Throughout the election cycle, Columbia has stayed silent on Oz, whose campaign office did not respond to requests for comment. But the University has also gone further, quietly scrubbing Oz from its webpages and directories in what has struck many as a secretive attempt at disaffiliation. The recent changes come after years of criticism of Columbia by the medical community for maintaining ties to Oz despite his promotion of pseudoscience and misinformation on his influential talk show.

….

Dr. Henry Miller, who would later become involved in the campaign to have Oz ousted from Columbia, cited the white mulberry leaf so often promoted by Oz on his show, which in fact killed a woman in 2021.

In the fall of 2012, Dr. Alison Van Eenennaam and Dr. Martina Newell-McGloughlin appeared on The Dr. Oz Show. Both highly accredited, well-respected researchers, Van Eenennaam and Newell-McGloughlin were aware of the show’s record of scientific delinquency, especially when it came to their own fields: Oz had been waging a campaign against genetically modified organisms for years despite scientific consensus contradicting his claims of the overwhelming harms of GMOs.

Van Eenennaam was disturbed by the impression of GMOs that Oz gave to his audience.

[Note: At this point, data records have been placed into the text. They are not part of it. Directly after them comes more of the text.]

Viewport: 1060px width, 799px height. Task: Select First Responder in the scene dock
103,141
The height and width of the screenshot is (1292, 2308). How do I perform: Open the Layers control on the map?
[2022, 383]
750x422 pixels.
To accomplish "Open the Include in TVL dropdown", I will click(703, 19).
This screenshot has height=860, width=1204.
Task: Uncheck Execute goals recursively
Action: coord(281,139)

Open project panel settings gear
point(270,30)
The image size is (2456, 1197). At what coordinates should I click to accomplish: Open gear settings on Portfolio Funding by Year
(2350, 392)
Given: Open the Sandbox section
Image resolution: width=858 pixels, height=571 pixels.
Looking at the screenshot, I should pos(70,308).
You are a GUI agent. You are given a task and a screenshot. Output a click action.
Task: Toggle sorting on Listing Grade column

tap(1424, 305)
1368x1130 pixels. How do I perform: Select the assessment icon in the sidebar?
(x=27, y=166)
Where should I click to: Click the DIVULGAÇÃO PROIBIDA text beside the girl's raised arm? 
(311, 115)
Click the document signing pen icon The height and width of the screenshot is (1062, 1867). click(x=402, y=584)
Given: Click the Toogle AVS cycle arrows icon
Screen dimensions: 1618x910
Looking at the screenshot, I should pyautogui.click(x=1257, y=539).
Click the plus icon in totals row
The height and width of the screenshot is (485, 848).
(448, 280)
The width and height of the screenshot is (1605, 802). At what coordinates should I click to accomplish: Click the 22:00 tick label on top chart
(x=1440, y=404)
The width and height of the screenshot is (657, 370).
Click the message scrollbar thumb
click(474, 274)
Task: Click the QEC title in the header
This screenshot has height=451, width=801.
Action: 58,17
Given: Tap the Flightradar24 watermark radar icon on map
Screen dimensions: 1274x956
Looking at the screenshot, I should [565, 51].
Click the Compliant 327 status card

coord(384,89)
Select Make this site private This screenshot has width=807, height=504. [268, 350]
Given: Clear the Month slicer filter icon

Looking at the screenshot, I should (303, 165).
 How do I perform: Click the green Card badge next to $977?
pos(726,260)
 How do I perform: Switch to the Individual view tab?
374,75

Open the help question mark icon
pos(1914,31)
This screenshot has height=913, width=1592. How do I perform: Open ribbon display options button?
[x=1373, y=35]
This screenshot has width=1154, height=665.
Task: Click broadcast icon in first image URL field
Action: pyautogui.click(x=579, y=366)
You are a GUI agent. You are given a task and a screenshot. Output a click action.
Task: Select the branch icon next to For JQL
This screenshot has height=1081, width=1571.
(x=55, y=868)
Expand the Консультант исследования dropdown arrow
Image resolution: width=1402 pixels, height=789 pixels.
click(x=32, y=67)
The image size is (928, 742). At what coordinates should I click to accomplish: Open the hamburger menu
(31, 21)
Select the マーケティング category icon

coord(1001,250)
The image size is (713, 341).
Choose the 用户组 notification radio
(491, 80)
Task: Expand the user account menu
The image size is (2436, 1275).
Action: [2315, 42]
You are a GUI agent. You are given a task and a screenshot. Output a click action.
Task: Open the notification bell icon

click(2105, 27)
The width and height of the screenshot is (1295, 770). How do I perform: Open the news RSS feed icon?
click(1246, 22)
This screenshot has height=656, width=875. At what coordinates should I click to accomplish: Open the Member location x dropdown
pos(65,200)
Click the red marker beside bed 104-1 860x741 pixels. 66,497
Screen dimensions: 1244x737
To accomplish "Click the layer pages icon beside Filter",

Oz recorded an introduction to the interview segments in which he cited a debunked report claiming that GMOs “can damage your health and even cause cancer.” They later learned that he had pre-scripted a conclusion in which he advised viewers on how to “avoid” GMOs.

For more than a decade, Oz’s Columbia ties have long been a source of confusion and frustration for many doctors and academics.

Columbia’s name will always be associated with Oz’s no matter how far the University goes to minimize him from its public image. On November 8, Pennsylvania voters will decide whether to elect Oz to the Senate; available to them as they make this decision will be Oz’s campaign website, telling voters that Oz was “an Attending Physician at NY Presbyterian-Columbia Medical Center” and “serves as Professor Emeritus at Columbia University.”